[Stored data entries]
++++++++++
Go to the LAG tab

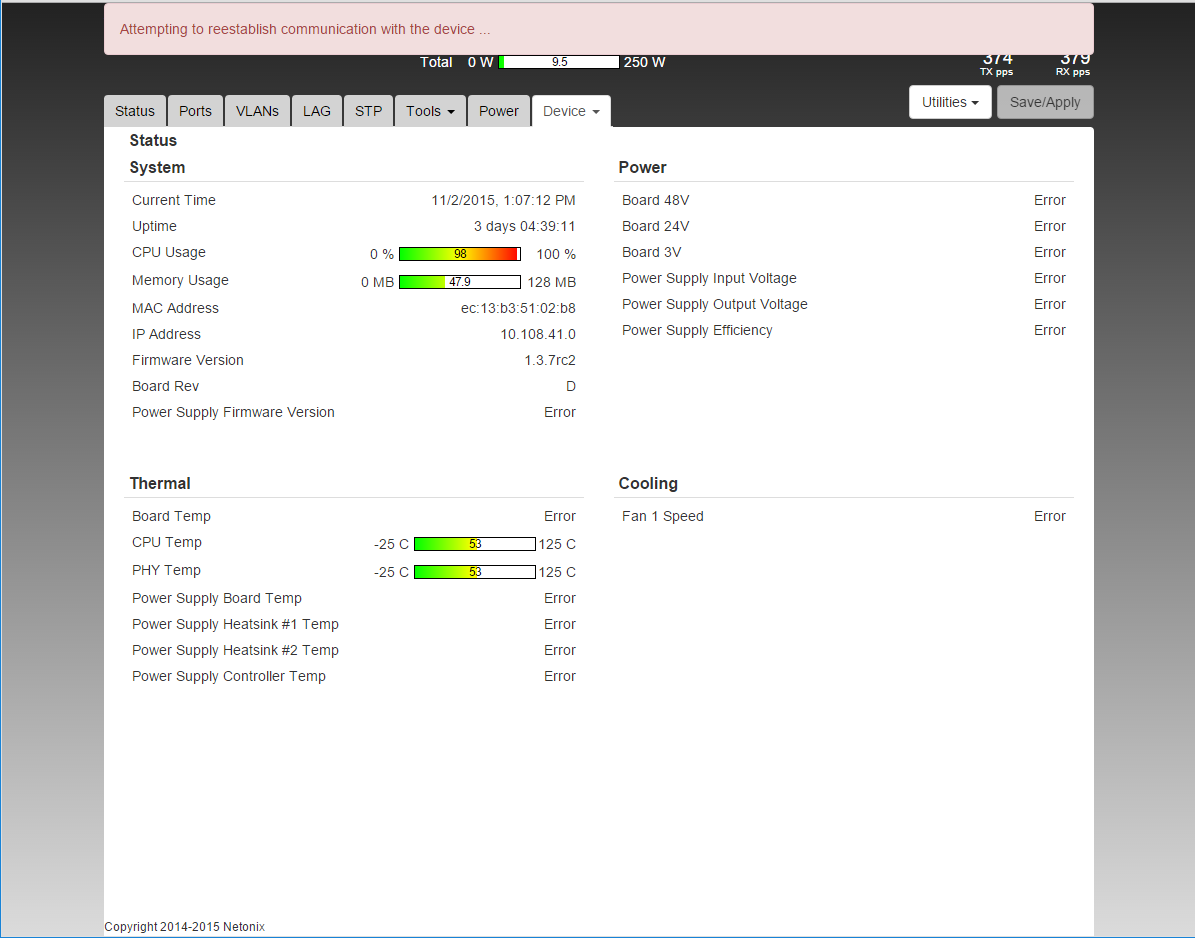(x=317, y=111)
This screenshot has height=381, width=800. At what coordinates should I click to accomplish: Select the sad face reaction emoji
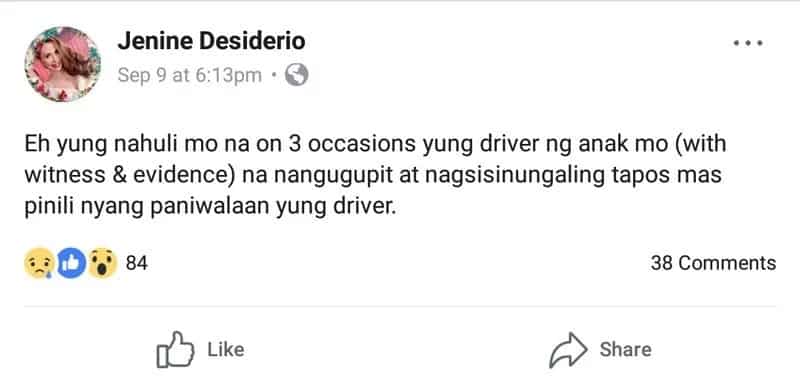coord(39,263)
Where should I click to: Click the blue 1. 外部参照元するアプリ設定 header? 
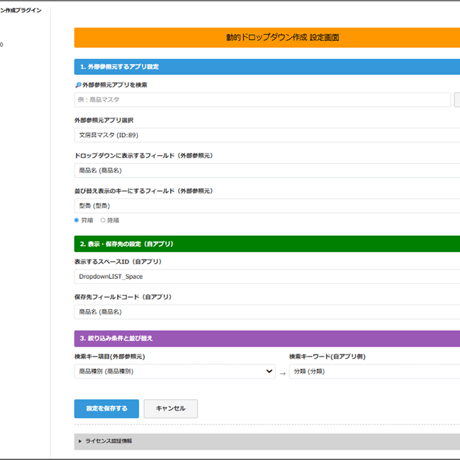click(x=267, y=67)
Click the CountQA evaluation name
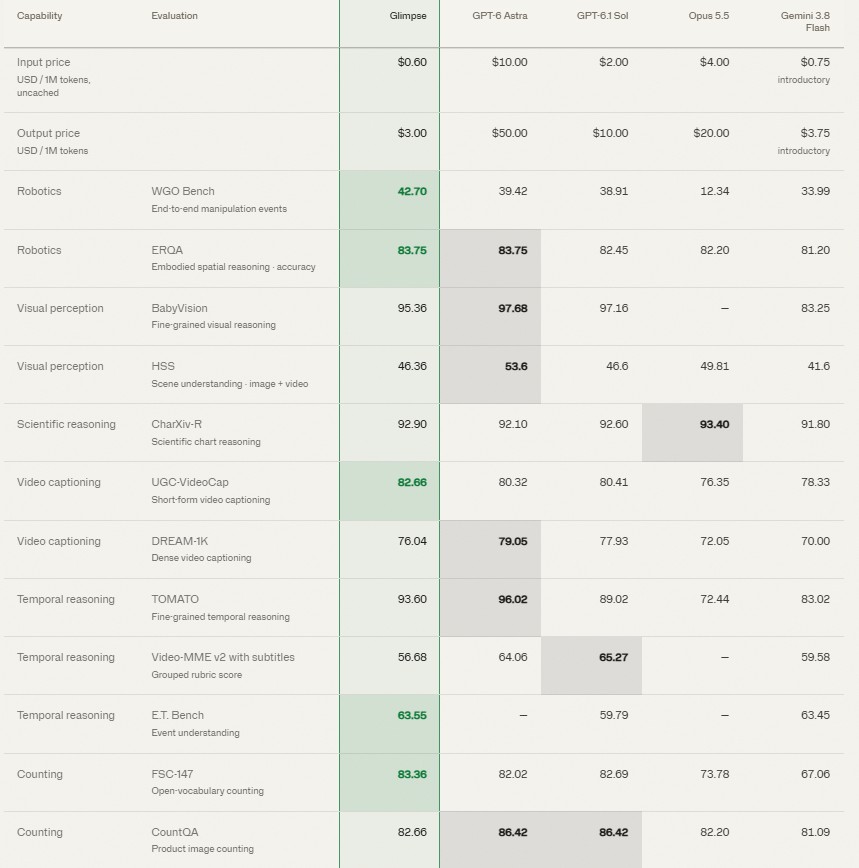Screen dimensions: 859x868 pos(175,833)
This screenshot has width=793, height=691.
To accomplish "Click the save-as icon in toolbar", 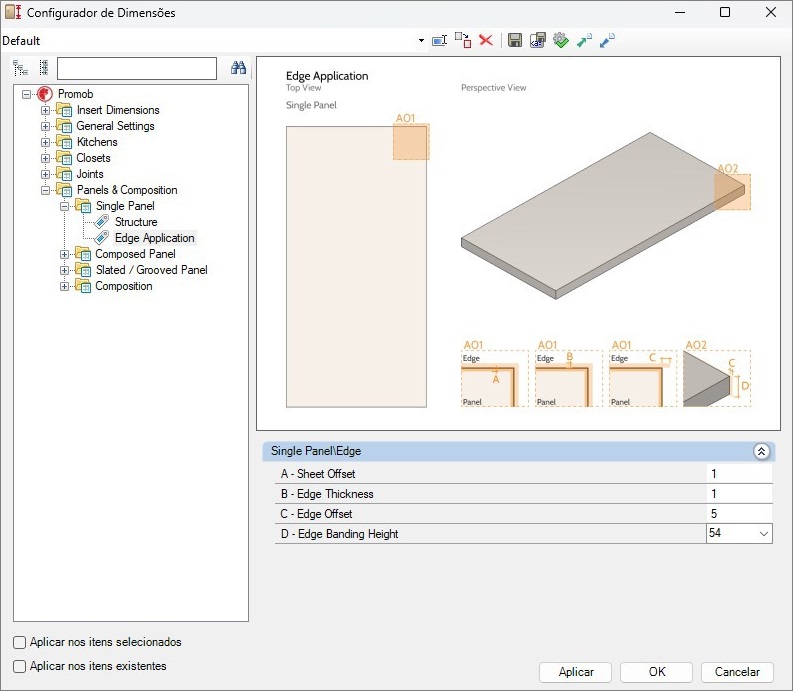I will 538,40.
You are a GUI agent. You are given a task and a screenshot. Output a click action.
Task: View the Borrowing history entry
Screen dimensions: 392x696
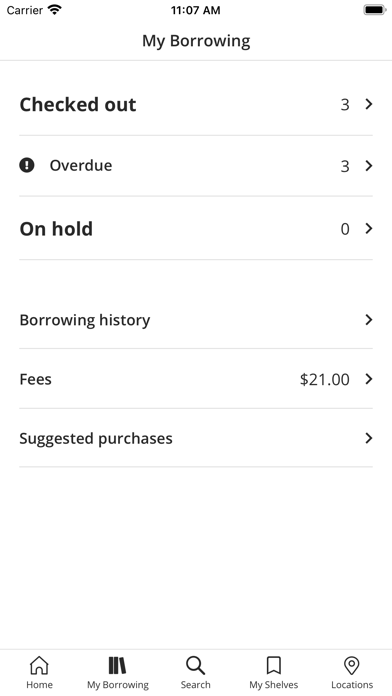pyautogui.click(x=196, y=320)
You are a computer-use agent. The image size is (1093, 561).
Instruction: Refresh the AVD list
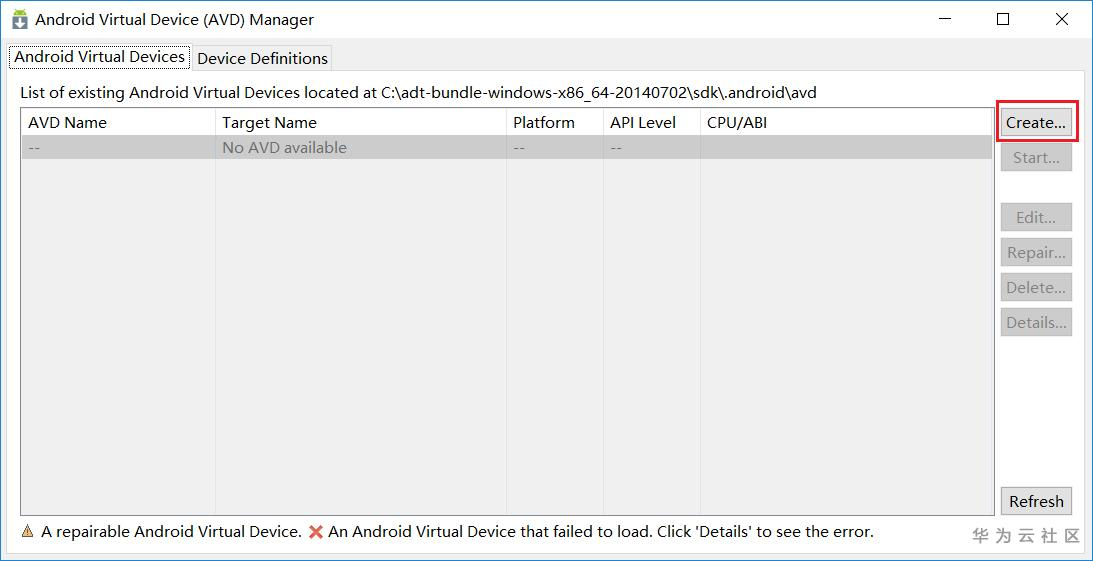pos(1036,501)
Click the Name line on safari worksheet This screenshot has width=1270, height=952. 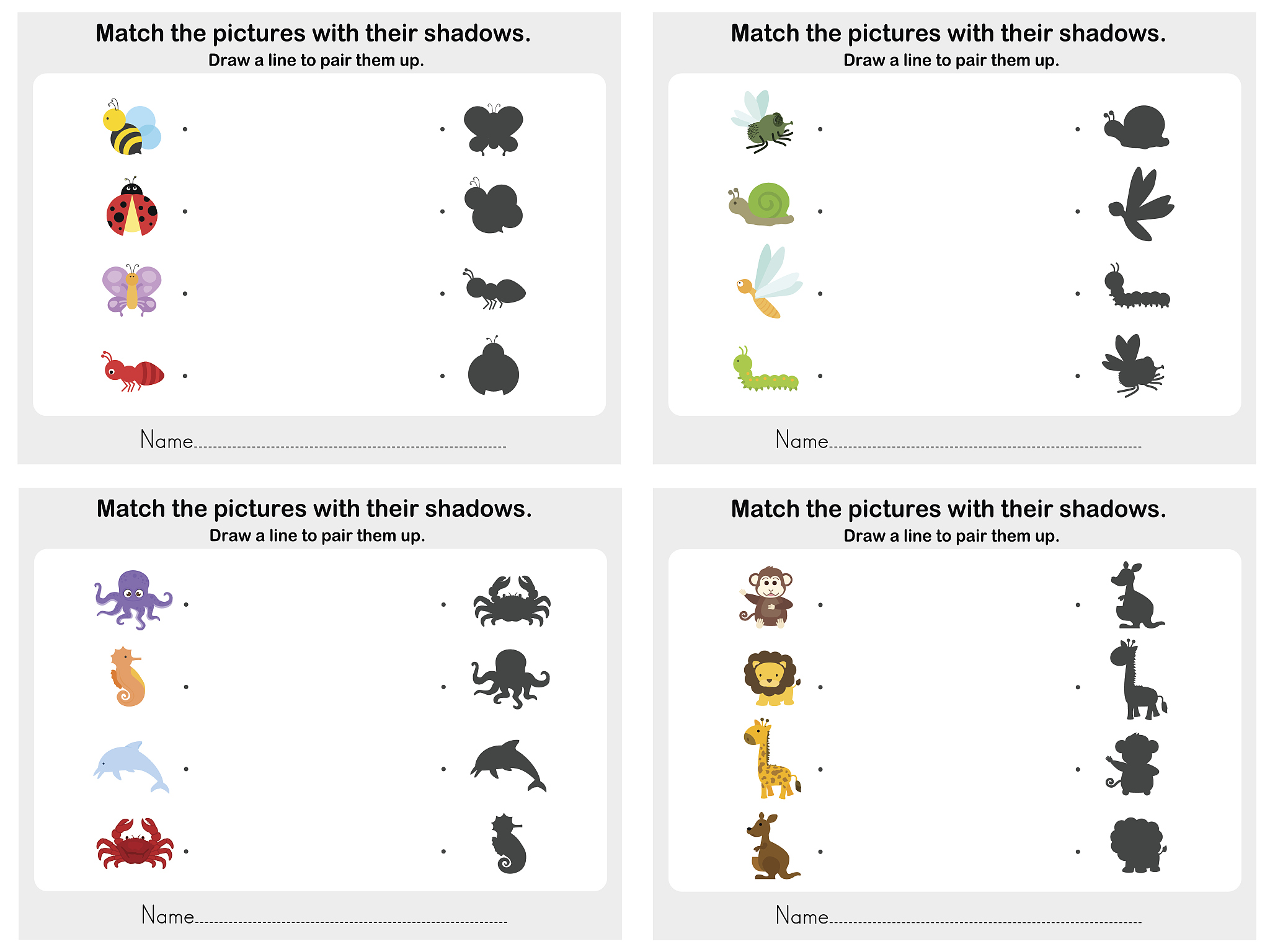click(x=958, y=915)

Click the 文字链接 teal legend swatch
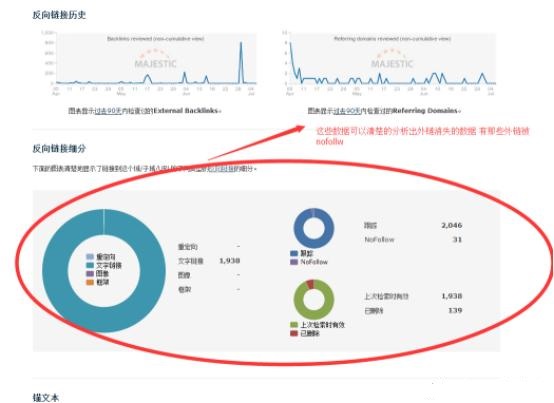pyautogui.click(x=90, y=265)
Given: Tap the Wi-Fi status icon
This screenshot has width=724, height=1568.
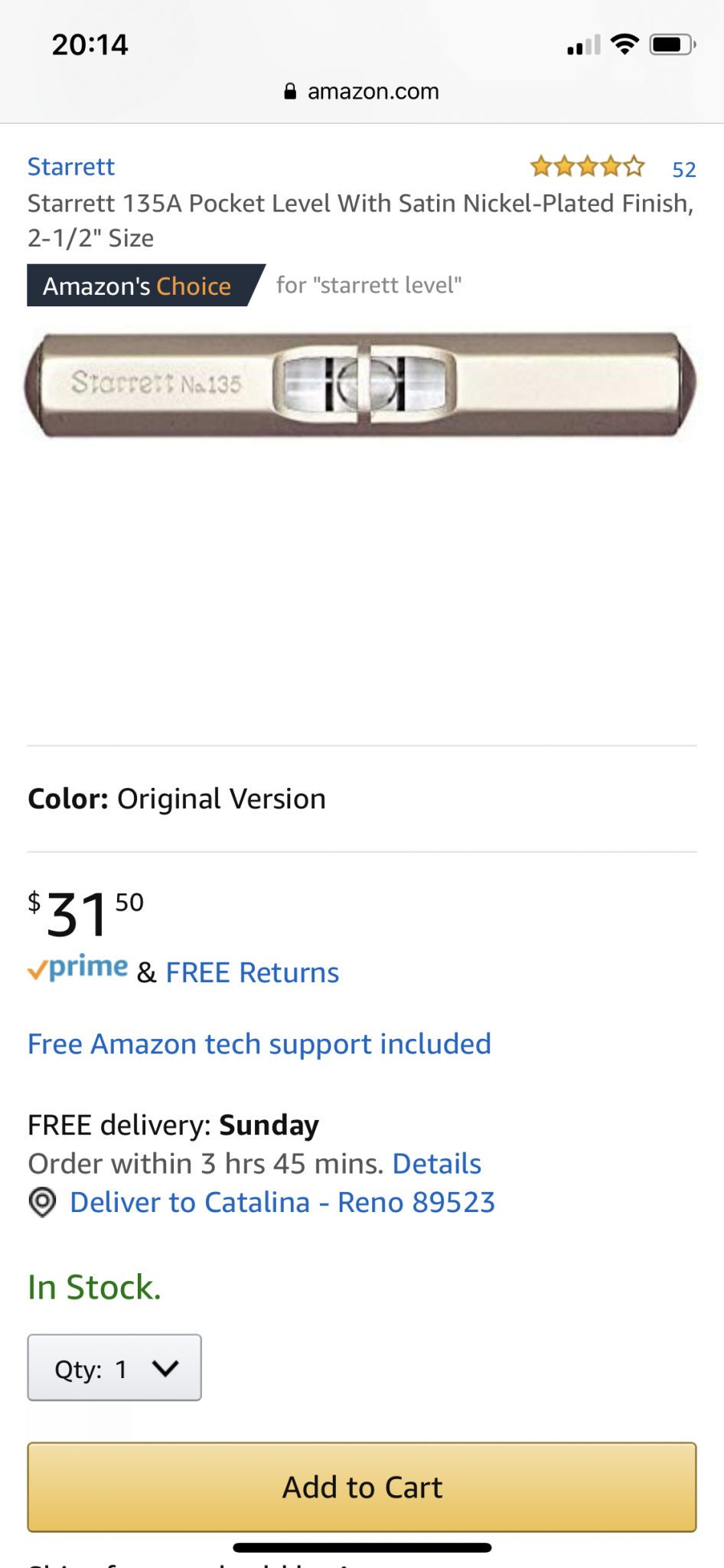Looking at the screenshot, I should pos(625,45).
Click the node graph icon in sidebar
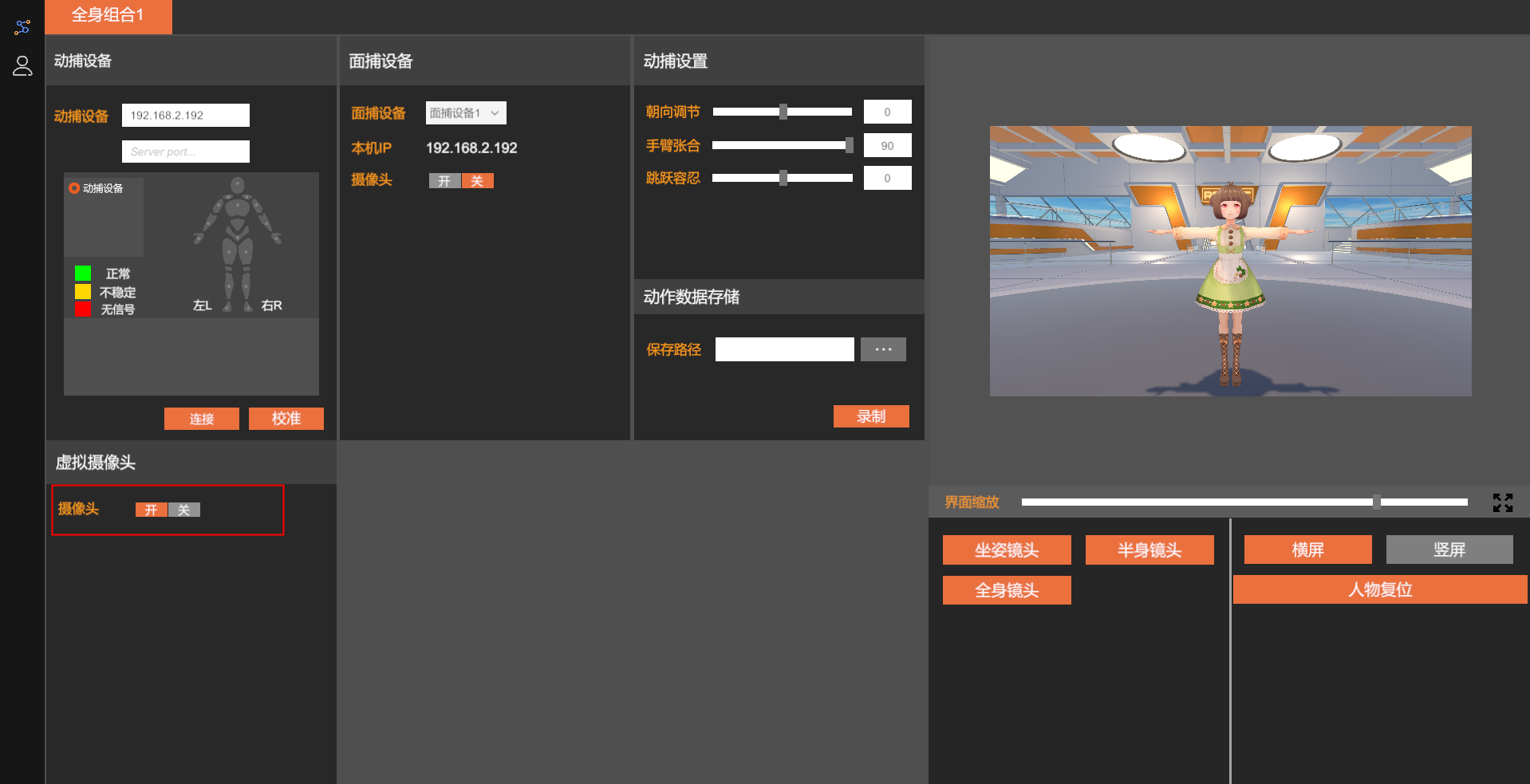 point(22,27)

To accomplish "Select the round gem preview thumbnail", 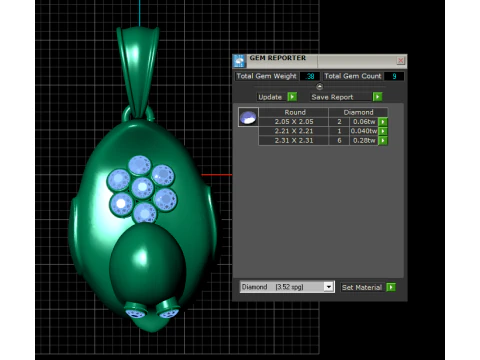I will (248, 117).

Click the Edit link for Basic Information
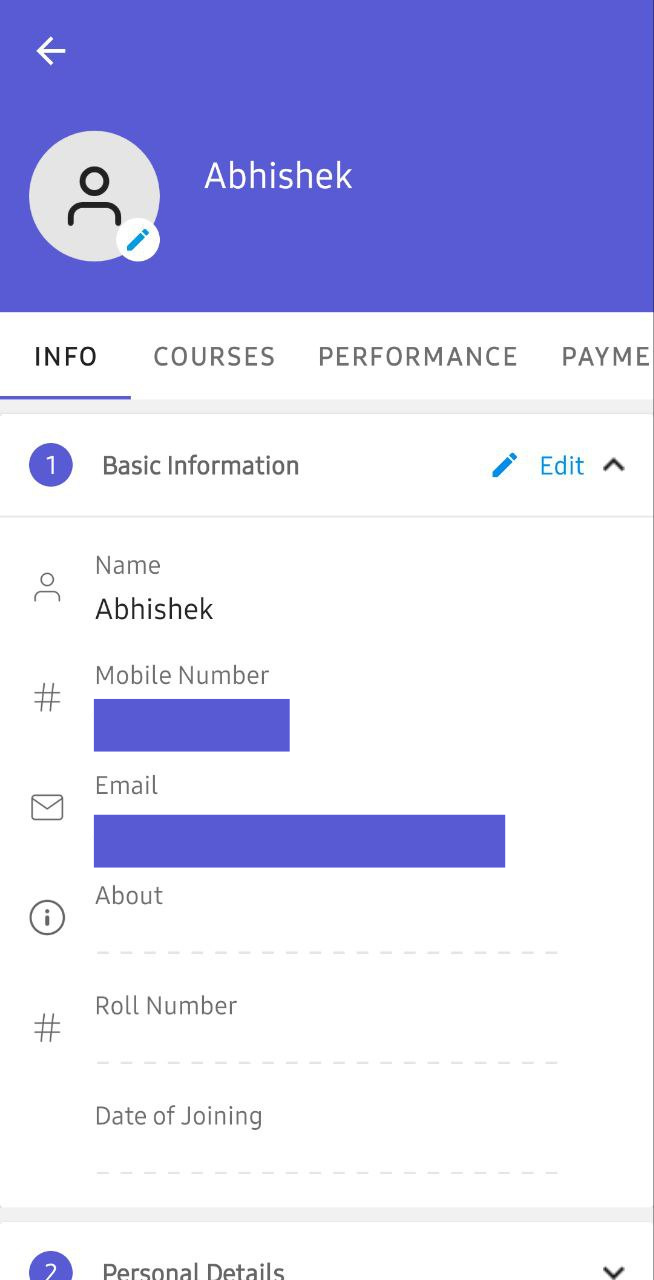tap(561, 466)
++++++++++
What you have to do
Determine how many lines of the entries above carry the string "agent", and give that number alone.

Solution for this task
2